I loved the idea of exploring how an individual’s life could vary so much by some seemingly meaningless triggers or events. The book, I am sure will force every reader to ponder over several what-ifs of his/her life during the course of the book. I sure did! As much as we desire to be control of our lives, it is not always so. I realised that there are countless determinants and influences in our lives over which we have no control whatsoever. Blinded by hubris, we don’t often realise that a lot happens in our lives and in the spheres that touch it that happenstance or a result of several things going right/wrong. For example, all the 4 “Archi”s in our stories become writers, but what they write about, how they write and why they write what they write is different. It makes you pause and marvel at the various influences we have around us, of both kinds, the good and the bad. And we don’t even realise that we have been influenced until much later in our lives. This intrigue was the biggest reason I plodded on with this book. And the way historical events such as the Vietnam War, the civil rights movement and the assassination of President Kennedy influence our protagonist’s life is compelling enough to read ahead on several occasions.

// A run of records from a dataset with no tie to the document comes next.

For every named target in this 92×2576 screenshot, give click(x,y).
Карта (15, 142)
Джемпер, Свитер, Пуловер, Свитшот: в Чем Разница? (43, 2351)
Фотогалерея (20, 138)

As interesting as the premise sounds, it also comes with its own set of complications. It is this unpredictable nature that keeps thing interesting for the reader. At 800+ pages it is one the longest books I have read off late, a task made more difficult by the fact that the sentences are long, really long. That and plenty of American pop culture references made it a moderately difficult read for me. It got pretty annoying at a few places I will confess, I had a lot of difficulty in keeping a calm hand and not ditch the book on those instances. The task was made difficult by the fact that every time the story flips to a different Archi, it is completely different from the previous one. The author does leave some breadcrumbs at the beginning of each chapter, but they were not always adequate for me. At some point, the reader is bound to lose track of which Archi is doing what. Each of his 4 lives is divided into episodes, and they are presented to the reader together. For example, the first part of the book takes you through 4 childhoods that Archi grows out of, each varying quite a lot from another.

In a nutshell, it is not an easy book to read. It tested my patience, I read it over 6-7 weeks, taking breaks quite often. Having said that, it is most certainly a wonderfully unorthodox piece of fiction. Difficult but certainly not dull I would say!